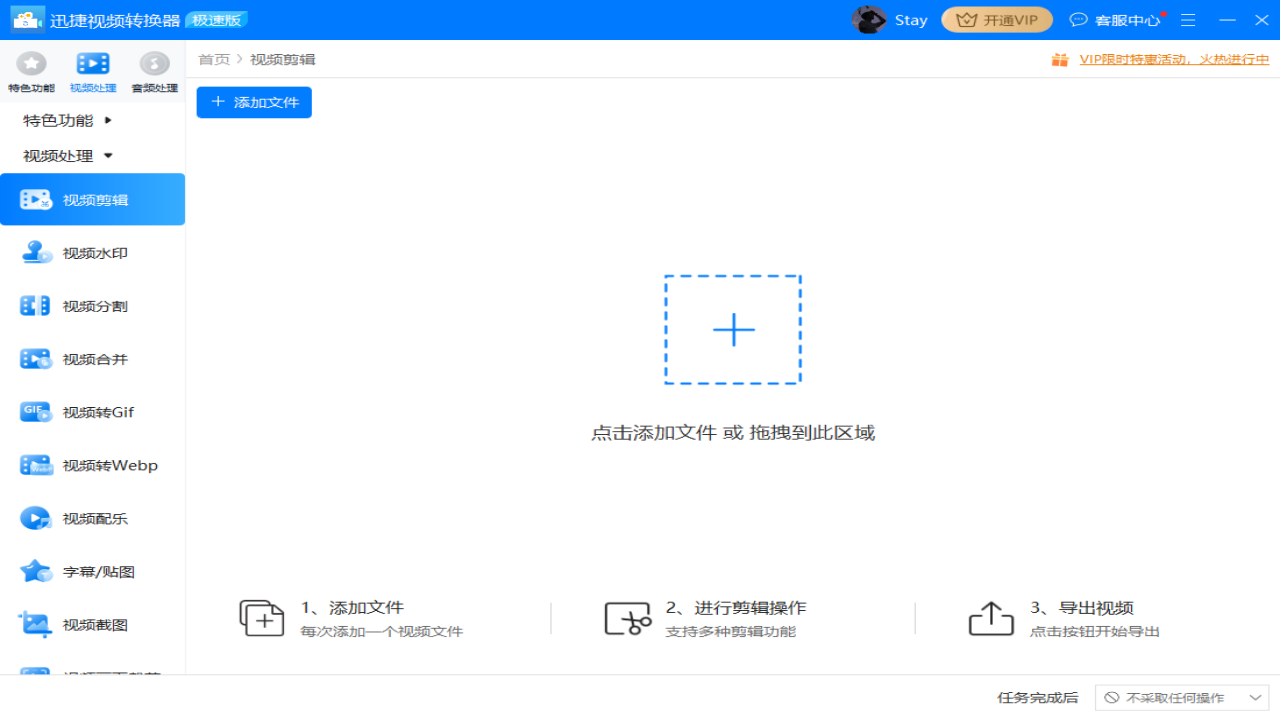
Task: Open the VIP限时特惠活动 promotion link
Action: pos(1173,59)
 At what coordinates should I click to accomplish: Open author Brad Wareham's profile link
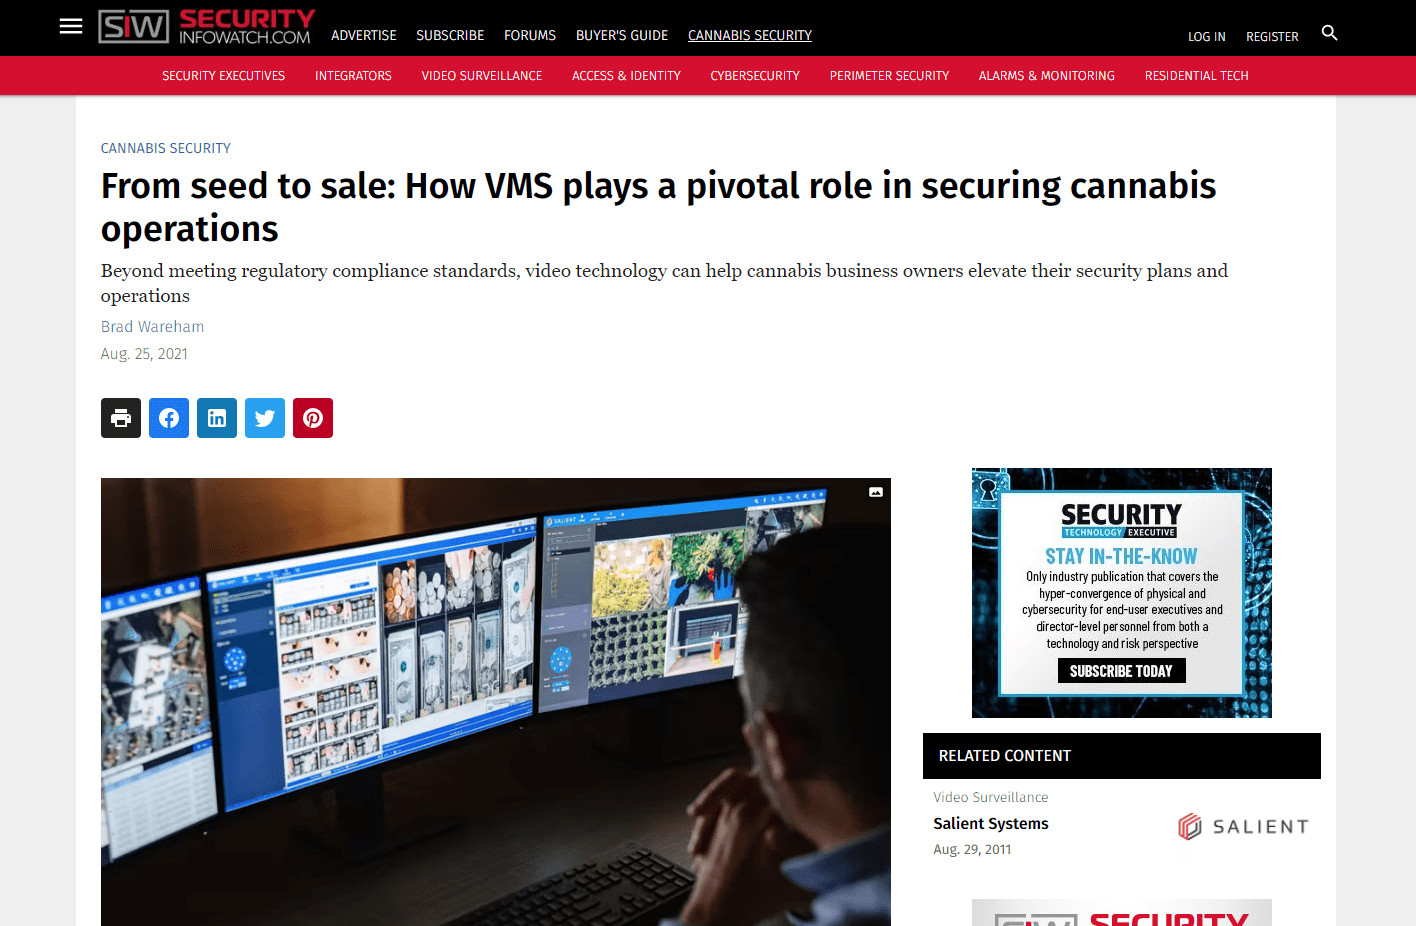tap(152, 327)
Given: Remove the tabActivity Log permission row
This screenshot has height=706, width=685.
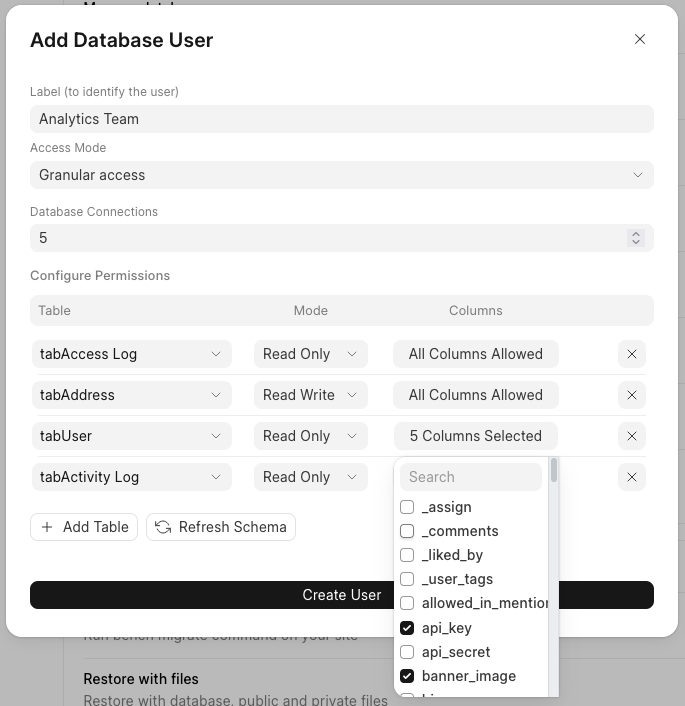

━━━━

### Exercise goal
The required answer is every line from the one containing "Given: Remove the" through the last line of the entries, restated word for word and with no pictures.

### Task solution
Given: Remove the tabActivity Log permission row
This screenshot has height=706, width=685.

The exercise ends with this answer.